I do not think we will used a canned invalid xcoff object file to test invalid loader Section.

I will not touch the code the getLoaderSectionAddress() in current patch.
and After the current patch landed, I will create a new NFC patch to refactor the getLoaderSectionAddress().(which will delete the function getLoaderSectionAddress())

446–451

yes, it is mapping the section type values to section names, I think your way is easy to understand but much more code(at lease 30 lines codes, at least 20 lines more codes). and if the enum of SectType has 100 different value, that means I have to write about 200 lines?

llvm/test/tools/llvm-readobj/XCOFF/invalid-exception-section.test
21–25

yes,agree.

36

agree, thanks

jhenderson added inline comments.Sep 13 2022, 12:09 AM
llvm/include/llvm/Object/XCOFFObjectFile.h
249–250

Right, I understand what the extern template achieves, but your answer doesn't explain why this struct is special compared to many other classes and structs in LLVM that don't use extern template.

Anyway, like I said, this is a discussion for another time.

llvm/lib/Object/XCOFFObjectFile.cpp
407

Sounds reasonable to me.

446–451

If the code is simpler to understand, you should always prefer that approach to the opaque option, even if the opaque option is many fewer lines of code. The switch/case approach may well be more efficient too, since compilers can easily optimize a switch case into a single jump.

Listing them out, the advantages of switch/case are:

  • Easy to follow.
  • Clear mapping of value to name (doesn't require maintaining two parallel but intrinsically linked arrays/enums).
  • Improved compiler diagnostics (e.g. compilers can warn if no default case and not all cases in an enum are covered).
  • Potentially improved performance.

The advantage of the existing approach:

  • Fewer lines of code.

SectType doesn't have 100 values, so your argument is a false comparison. Regardless, even if it did, you'd still have to have a 100 element array and make sure that the order in that array exactly matched the order of the enum values, so it's not exactly like it's any more maintainable.

457
DiggerLin marked 3 inline comments as done.
jhenderson added inline comments.Sep 14 2022, 12:29 AM
llvm/lib/Object/XCOFFObjectFile.cpp
454

SectionName is unitialized if this function is called with an unknown section type. Either add a default case to the switch, or, preferably (in my opinion), assign it to some other initial value, preferably that includes the section type value, so that a user can see what the input is that is passed in but has gone wrong.
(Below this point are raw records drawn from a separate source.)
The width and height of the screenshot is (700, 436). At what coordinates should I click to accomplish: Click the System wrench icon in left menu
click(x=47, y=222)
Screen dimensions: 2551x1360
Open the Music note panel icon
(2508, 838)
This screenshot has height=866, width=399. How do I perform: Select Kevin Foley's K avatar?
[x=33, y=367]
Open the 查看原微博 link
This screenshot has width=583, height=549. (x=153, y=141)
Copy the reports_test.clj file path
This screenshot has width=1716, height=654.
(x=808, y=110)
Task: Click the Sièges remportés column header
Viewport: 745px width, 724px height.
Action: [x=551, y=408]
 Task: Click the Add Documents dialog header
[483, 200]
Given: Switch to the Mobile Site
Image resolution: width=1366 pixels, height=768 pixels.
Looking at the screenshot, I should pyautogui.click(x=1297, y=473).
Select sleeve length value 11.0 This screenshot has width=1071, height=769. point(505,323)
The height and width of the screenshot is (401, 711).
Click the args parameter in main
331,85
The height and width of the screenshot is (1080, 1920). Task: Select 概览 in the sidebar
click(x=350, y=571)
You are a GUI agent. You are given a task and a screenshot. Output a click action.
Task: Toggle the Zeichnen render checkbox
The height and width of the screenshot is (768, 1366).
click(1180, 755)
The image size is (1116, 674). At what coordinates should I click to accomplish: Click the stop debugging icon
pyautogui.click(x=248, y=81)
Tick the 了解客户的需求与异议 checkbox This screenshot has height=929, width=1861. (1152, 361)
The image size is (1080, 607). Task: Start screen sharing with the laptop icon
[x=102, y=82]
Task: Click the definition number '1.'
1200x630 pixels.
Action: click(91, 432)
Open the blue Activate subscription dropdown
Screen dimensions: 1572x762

If there's a straightforward way to test this, e.g. using a gtest unit test, than that would be good, but I accept that this might not be the case at the moment.

472
DiggerLin marked an inline comment as done.

address comment

DiggerLin added inline comments.Sep 14 2022, 10:19 AM
llvm/lib/Object/XCOFFObjectFile.cpp
454

For in the code, I have covered all the enumeration values.
if I use a default label, there will be compile error as "error in switch which covers all enumeration values [-Werror,-Wcovered-switch-default]"

jhenderson added inline comments.Sep 15 2022, 12:38 AM
llvm/lib/Object/XCOFFObjectFile.cpp
454

256 is unnecessarily large, given the maximum possible size of any of these names. Reduce it so that the typical max size is the maximum size of one of the normal cases.

455

The <unknown:0x1234> style is used in other places, so I think it's reasonable to use it here. On ELF, we use hex numbers for the section type too. You may wish to do that here too.

DiggerLin updated this revision to Diff 460401.Sep 15 2022, 7:29 AM
jhenderson accepted this revision.Sep 16 2022, 12:18 AM

One remaining nit, otherwise LGTM.

llvm/lib/Object/XCOFFObjectFile.cpp
455

Do you need to add the 0x explicitly? I haven't looked at uthexstr, so it might not need it, but I think we should have the 0x to make it clear it is in hex.

This revision is now accepted and ready to land.Sep 16 2022, 12:18 AM
DiggerLin marked an inline comment as done.Sep 19 2022, 6:48 AM
DiggerLin added inline comments.
llvm/lib/Object/XCOFFObjectFile.cpp
455

Twine::utohexstr will have "0x" as prefix.